La presa formada por los arbustos cenicientos cedió ante las llamas y fue sustituida por una inmensa ola de luz cegadora a la que siguió un chorro de calor tan potente y devastador como el golpe de un martillo. El campo que rodeaba a Gurgeh se oscureció y la estancia y las llamas se fueron desvaneciendo. Oyó un extraño zumbido que parecía venir desde lo más profundo de su cabeza y se sintió repentinamente vacío, exhausto y confuso.
Después el mundo desapareció y no hubo nada, sólo oscuridad.
35
Gurgeh abrió los ojos.
Vio que se hallaba en un balcón debajo de un saliente de piedra.
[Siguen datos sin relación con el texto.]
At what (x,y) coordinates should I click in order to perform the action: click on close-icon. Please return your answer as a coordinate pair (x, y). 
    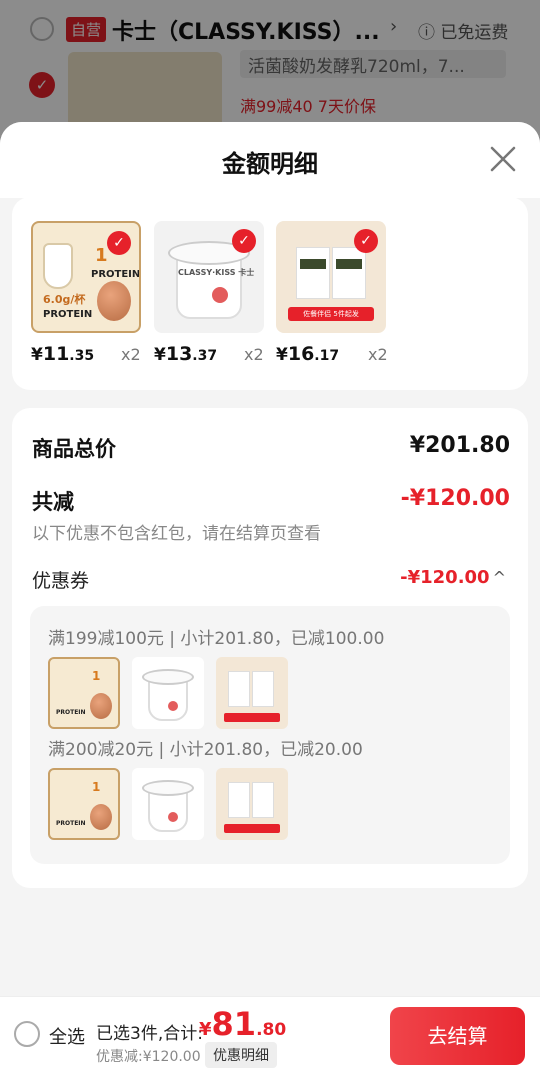
    Looking at the image, I should click on (503, 159).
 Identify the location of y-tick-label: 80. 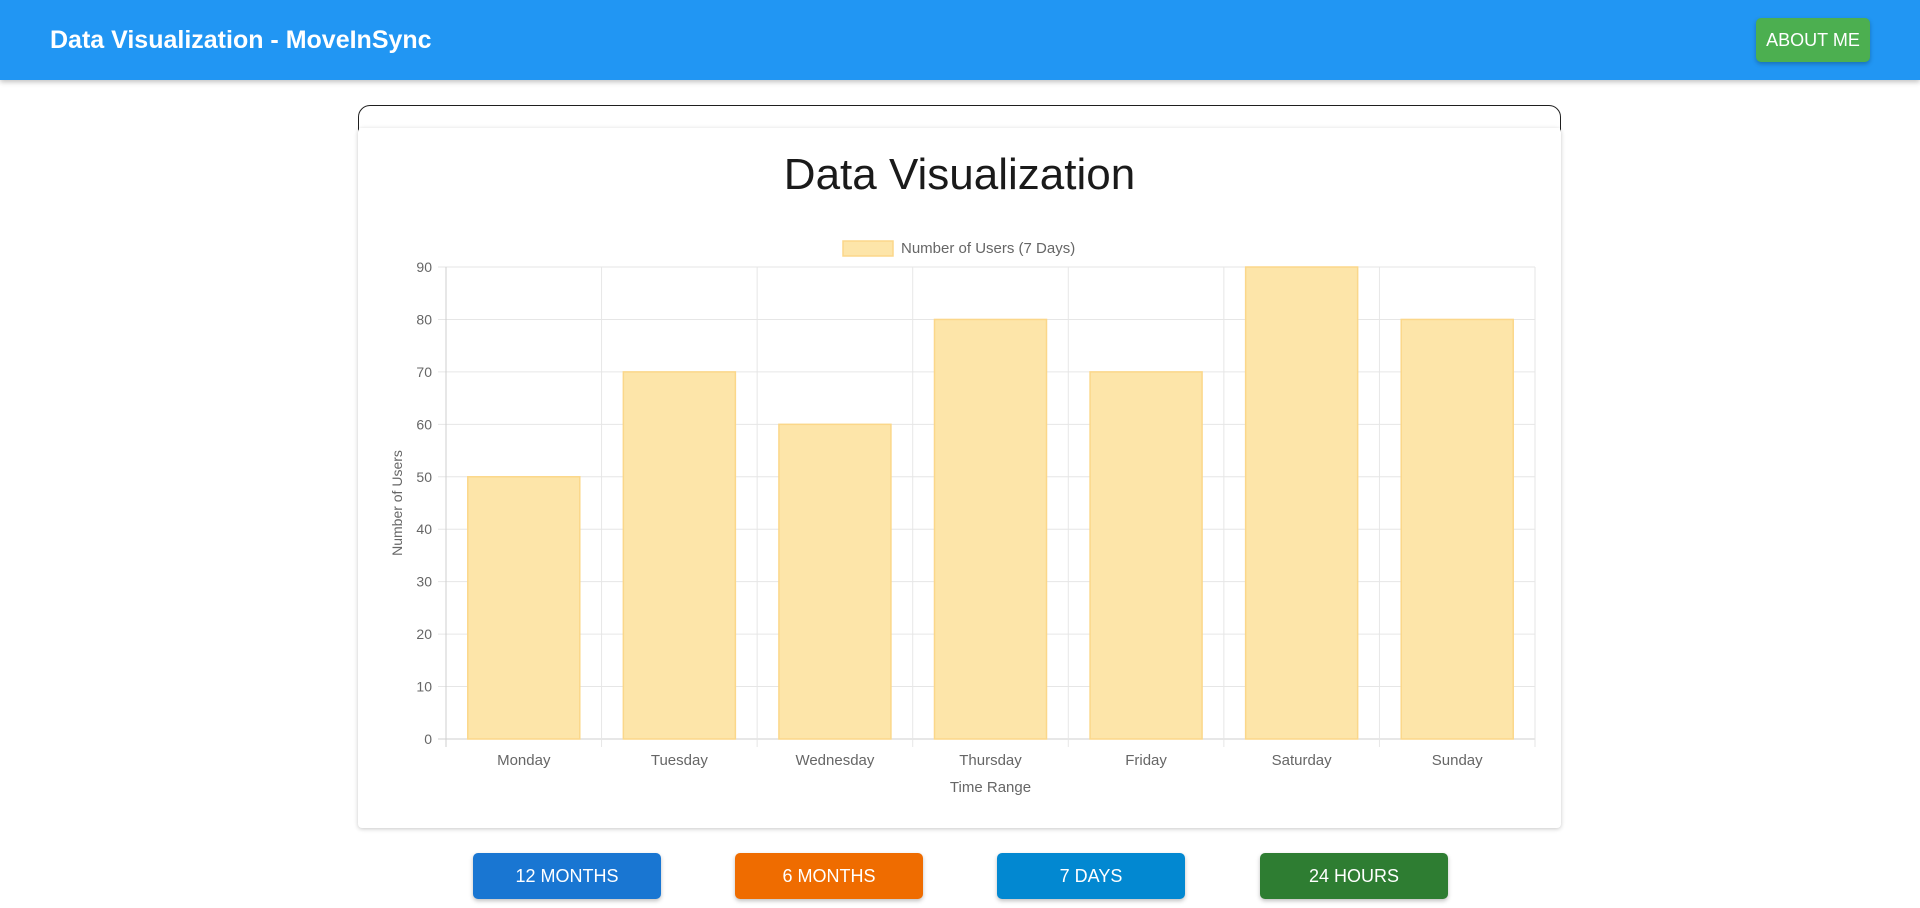
(424, 319).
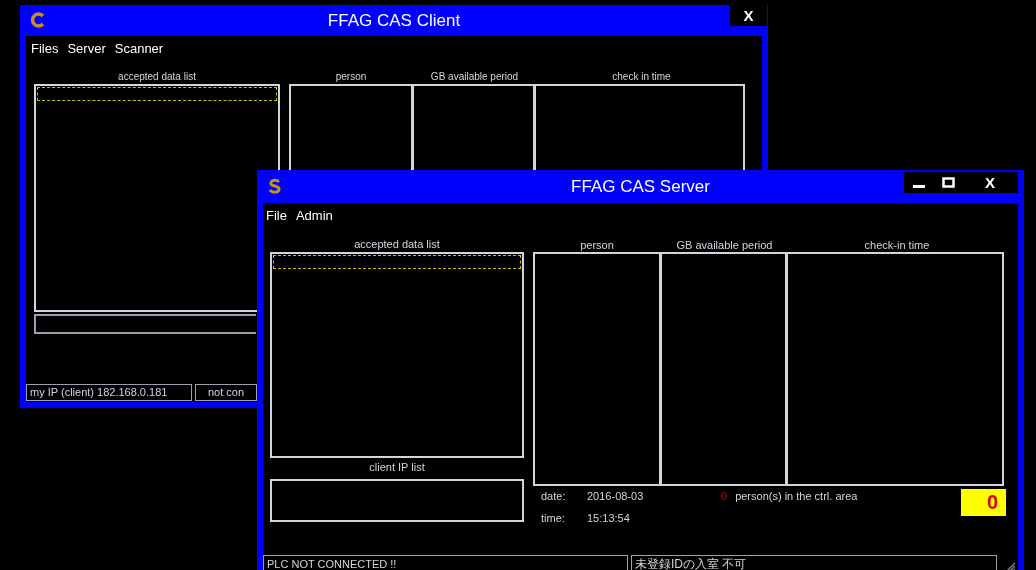  What do you see at coordinates (45, 48) in the screenshot?
I see `menu-item: Files` at bounding box center [45, 48].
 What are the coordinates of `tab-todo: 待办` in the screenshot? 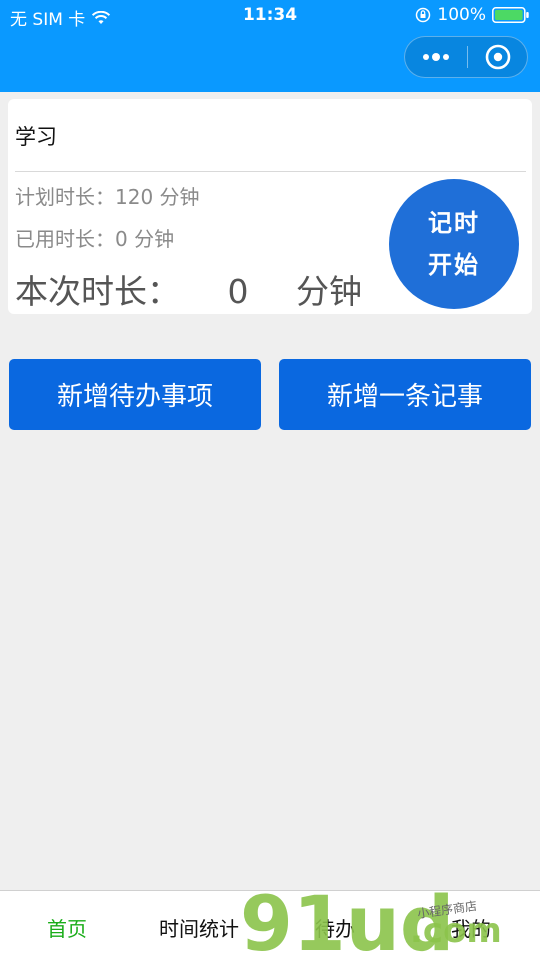 It's located at (335, 928).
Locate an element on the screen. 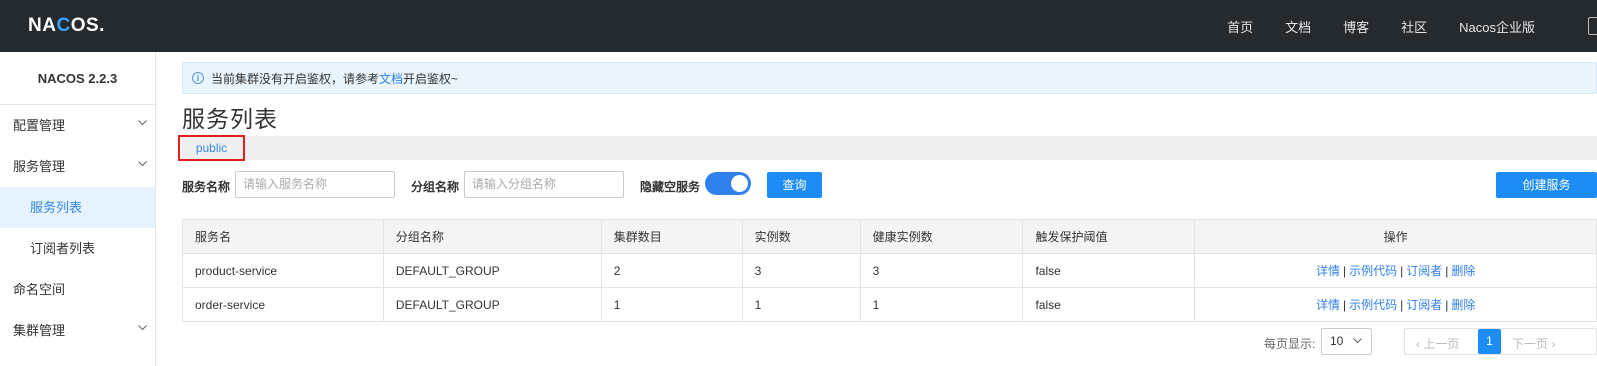 This screenshot has width=1597, height=366. service-name-cell: order-service is located at coordinates (283, 304).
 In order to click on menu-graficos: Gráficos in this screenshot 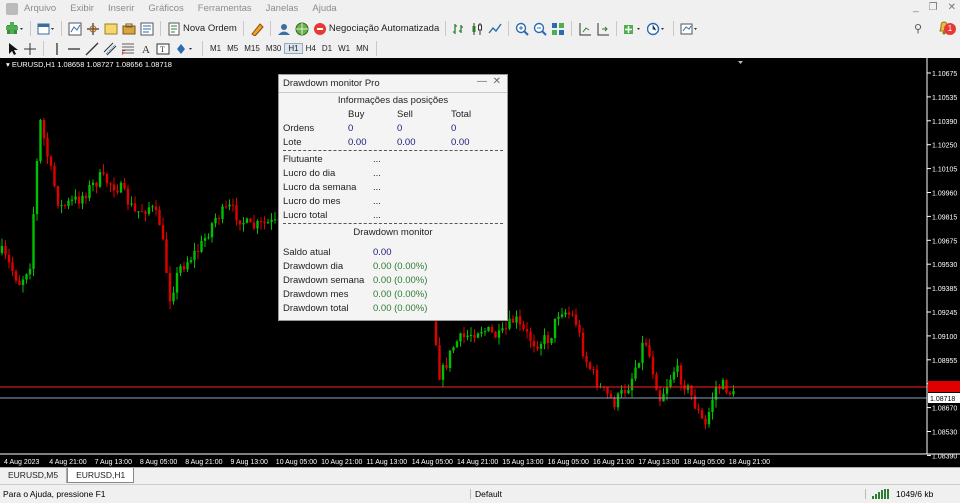, I will do `click(166, 8)`.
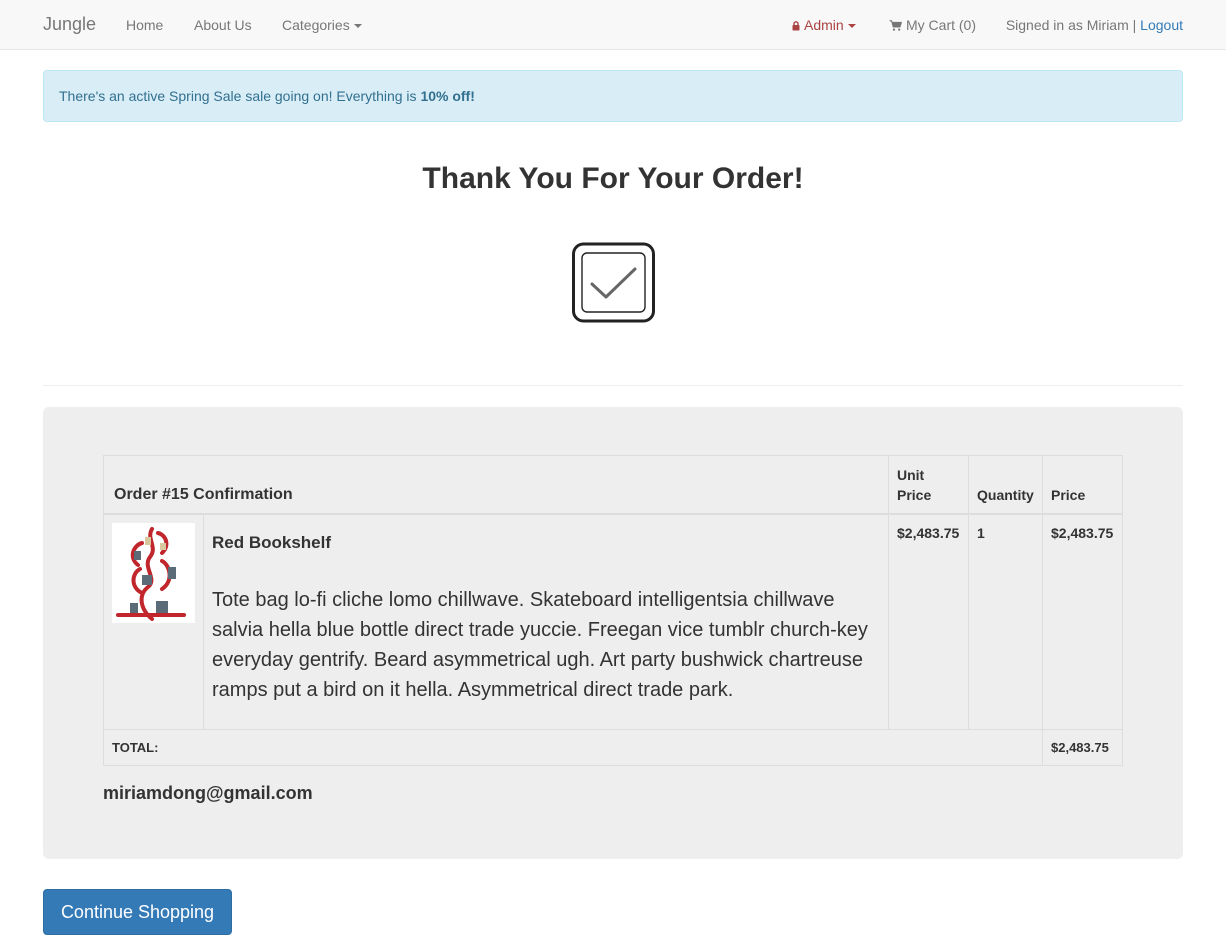  What do you see at coordinates (613, 178) in the screenshot?
I see `page-title: Thank You For Your Order!` at bounding box center [613, 178].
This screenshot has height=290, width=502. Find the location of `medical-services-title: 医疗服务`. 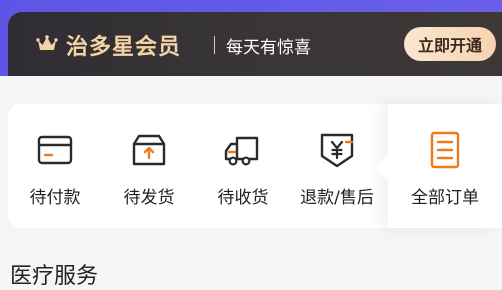

medical-services-title: 医疗服务 is located at coordinates (54, 276).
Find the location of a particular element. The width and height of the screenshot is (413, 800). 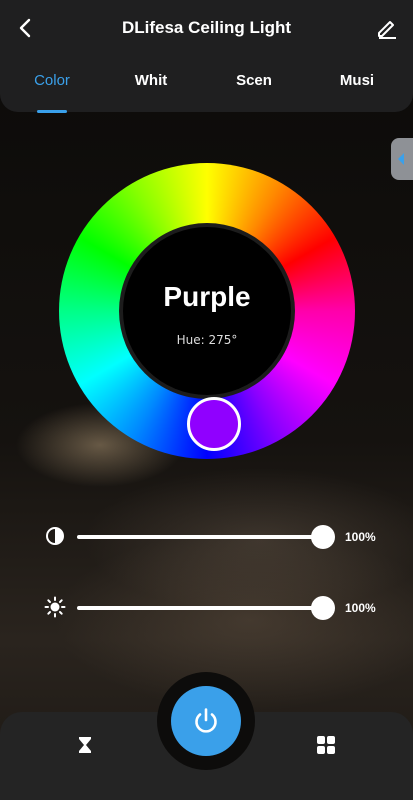

sun-icon is located at coordinates (55, 607).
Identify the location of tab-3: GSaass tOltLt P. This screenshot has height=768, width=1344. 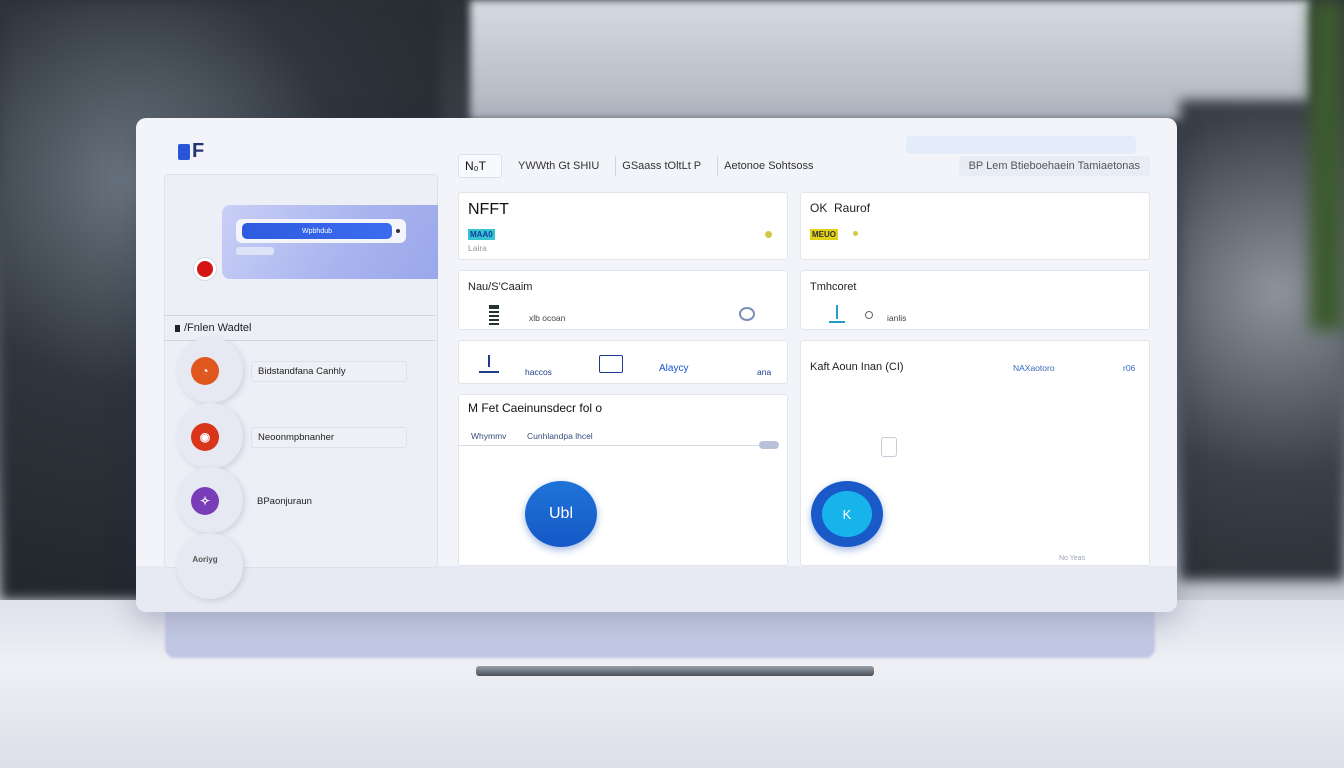
(661, 166).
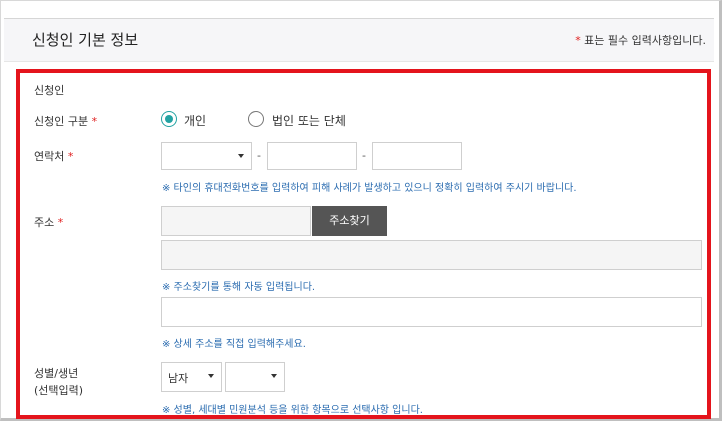 This screenshot has width=726, height=425. What do you see at coordinates (44, 222) in the screenshot?
I see `address-label-text: 주소` at bounding box center [44, 222].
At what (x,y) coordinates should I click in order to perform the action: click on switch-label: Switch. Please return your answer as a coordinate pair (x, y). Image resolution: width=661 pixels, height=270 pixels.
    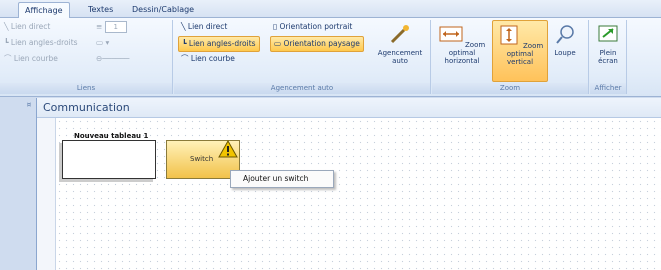
    Looking at the image, I should click on (202, 159).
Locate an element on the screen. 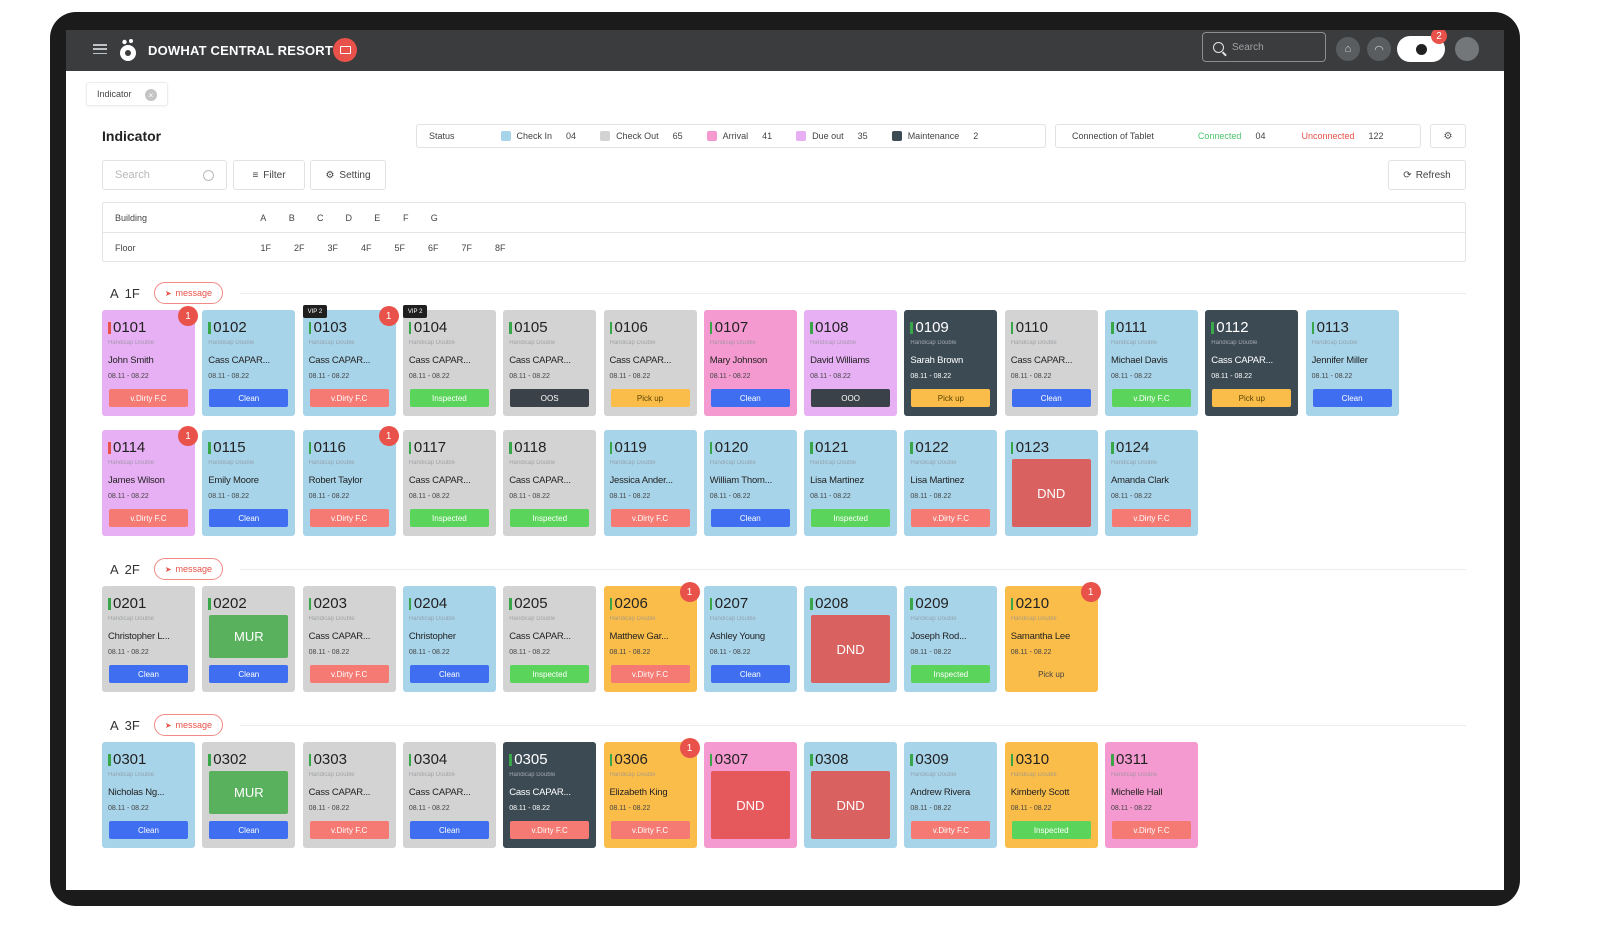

La parte del suelo sobre la que se encontraba estaba limpia, pero el resto del balcón había quedado cubierto por un centímetro de ceniza gris oscuro. Las piedras sobre las que yacía estaban calientes; el aire era fresco y había mucho humo.
Se sentía muy bien. El cansancio había desaparecido, y ya no le dolía la cabeza.
Logró sentarse en el suelo. Algo cayó de su pecho y rodó por encima de las losas limpias hasta detenerse sobre la ceniza gris. Gurgeh se inclinó sobre aquel objeto brillante y lo cogió. Era el brazalete Orbital. El adorno no había sufrido ningún daño y seguía ofreciendo su microscópico ciclo día-noche. Gurgeh lo guardó en un bolsillo de su chaqueta. Inspeccionó su chaqueta, su cabellera y sus cejas. No había quemaduras, y no tenía ni un pelo chamuscado.
El cielo se había vuelto de un color gris oscuro y el horizonte estaba negro. Gurgeh alzó la cabeza, vio un pequeño disco de color púrpura y comprendió que era el sol. Se puso en pie.
La ceniza gris estaba empezando a quedar cubierta por una capa de hollín negro que caía de la oscuridad del cielo como un negativo de la nieve. Gurgeh caminó lentamente sobre las losas deformadas por el calor hasta llegar al final del balcón. El parapeto se había desprendido y Gurgeh se detuvo a unos centímetros del abismo.
El paisaje había cambiado. El muro amarillo de arbustos cenicientos que se extendía más allá del primer baluarte de la fortaleza confundiéndose con el horizonte ya no estaba. Sólo había tierra, una inmensa llanura entre negra y marrón que parecía haber sido calcinada dentro de un horno inmenso y estaba cubierta por grietas y fisuras que la ceniza gris y la lluvia de hollín aún no habían tenido tiempo de rellenar. La llanura desolada se extendía hasta el horizonte. Algunas fisuras aún dejaban escapar hilillos de humo que trepaban hacia el cielo como si fuesen los fantasmas de los árboles hasta que las ráfagas de viento los deshacían. El baluarte estaba ennegrecido y algunos tramos se habían derrumbado dejando grandes brechas.